THE PROBLEM: Where the entries below show "Task: Click info", begin there and print that line and all following lines exactly, through the last, omitting pictures.

Records from a collection:
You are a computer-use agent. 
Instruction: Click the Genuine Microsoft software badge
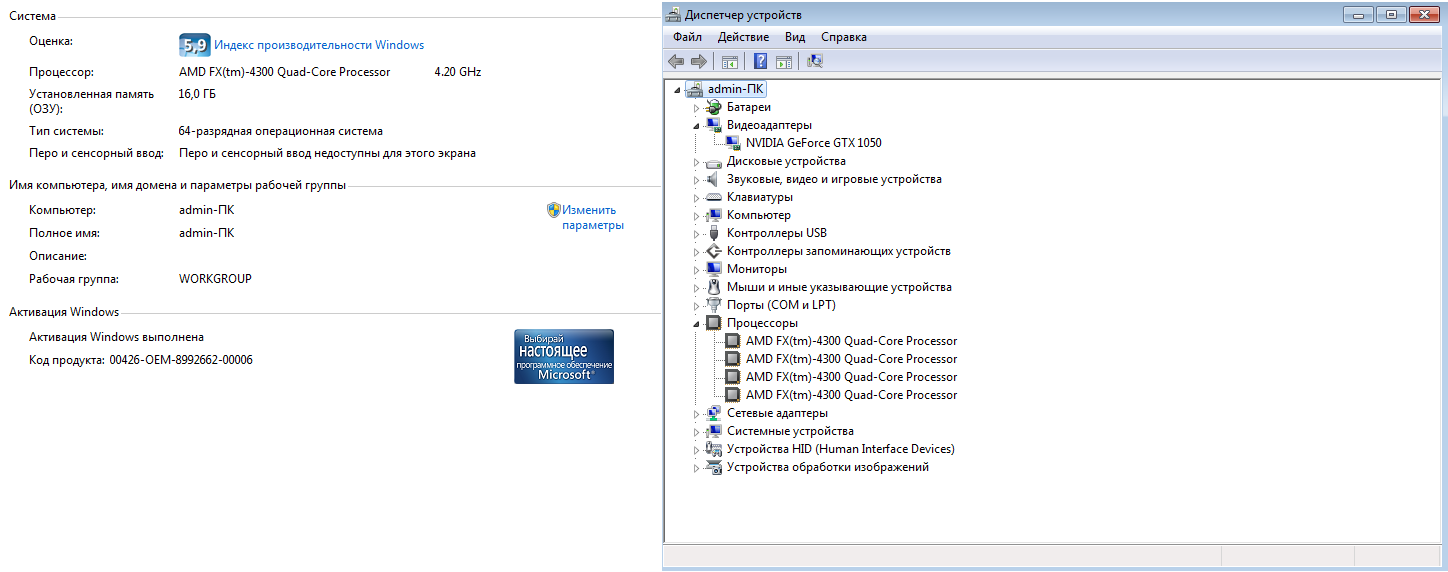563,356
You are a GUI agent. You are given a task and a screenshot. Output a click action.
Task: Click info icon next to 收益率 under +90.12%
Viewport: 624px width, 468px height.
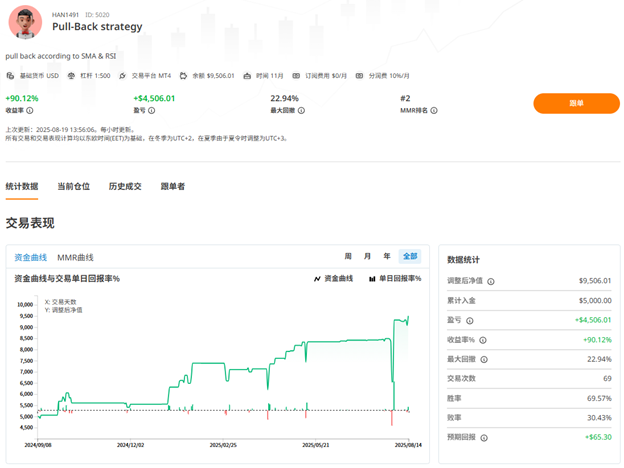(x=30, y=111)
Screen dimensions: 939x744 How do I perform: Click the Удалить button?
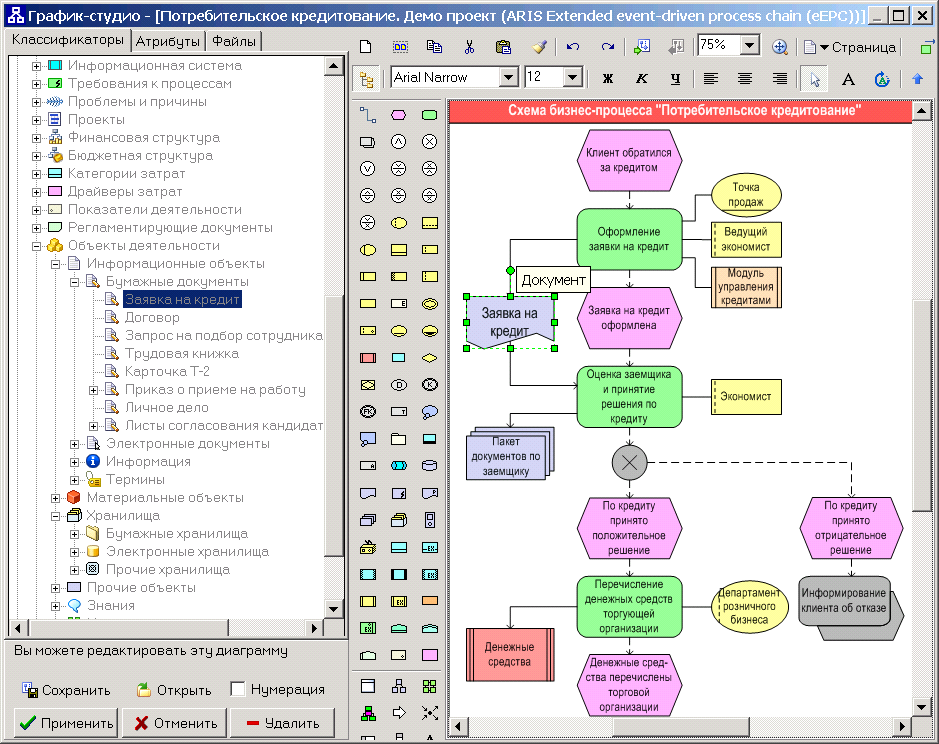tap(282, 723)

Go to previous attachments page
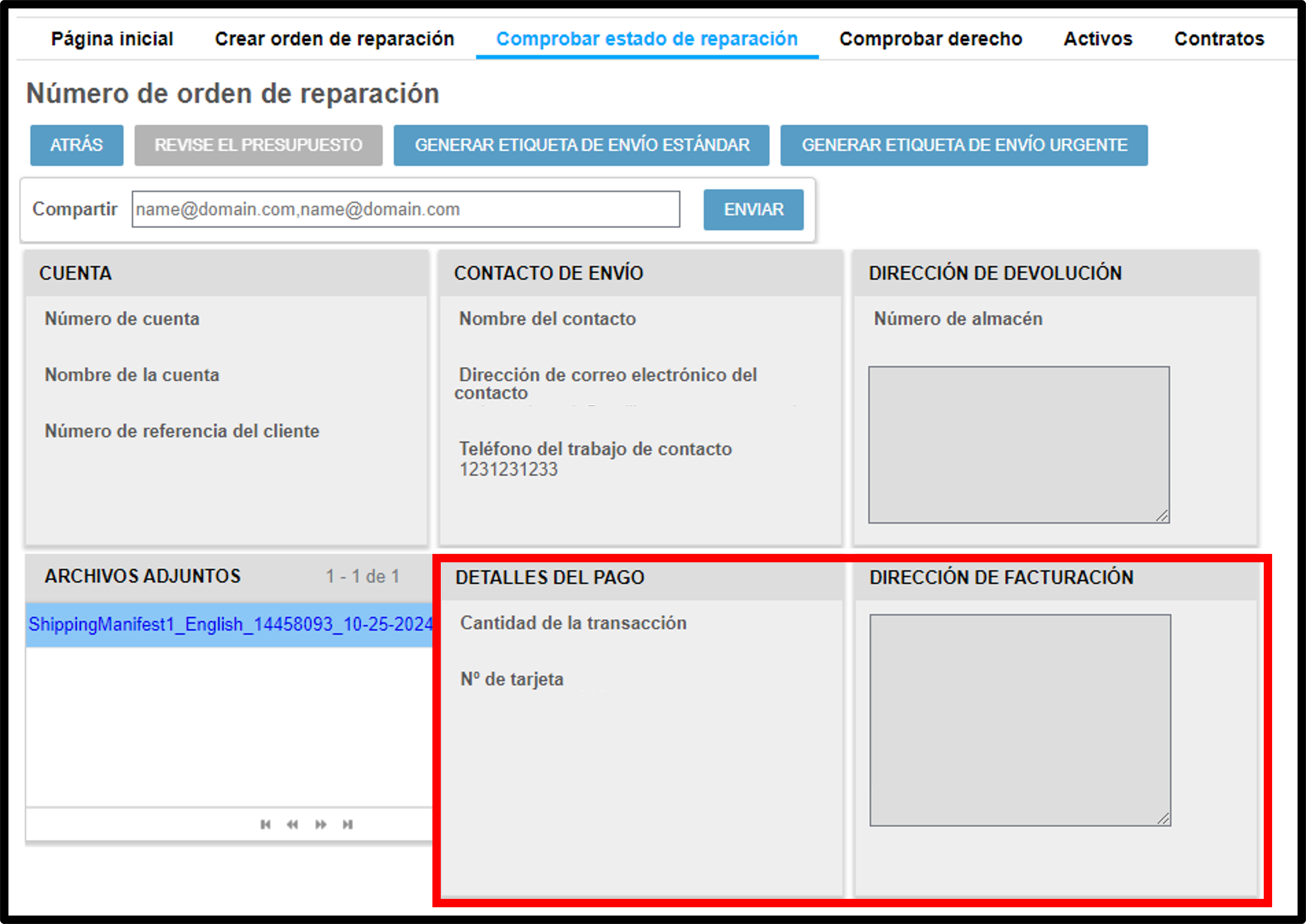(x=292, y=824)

RESULT OF THE TASK:
Task: Click info icon next to 收益率 under +90.12%
Viewport: 624px width, 468px height.
(x=30, y=111)
Screen dimensions: 939x744 How do I perform: Click the Удалить button?
tap(282, 723)

Go to previous attachments page
(x=292, y=824)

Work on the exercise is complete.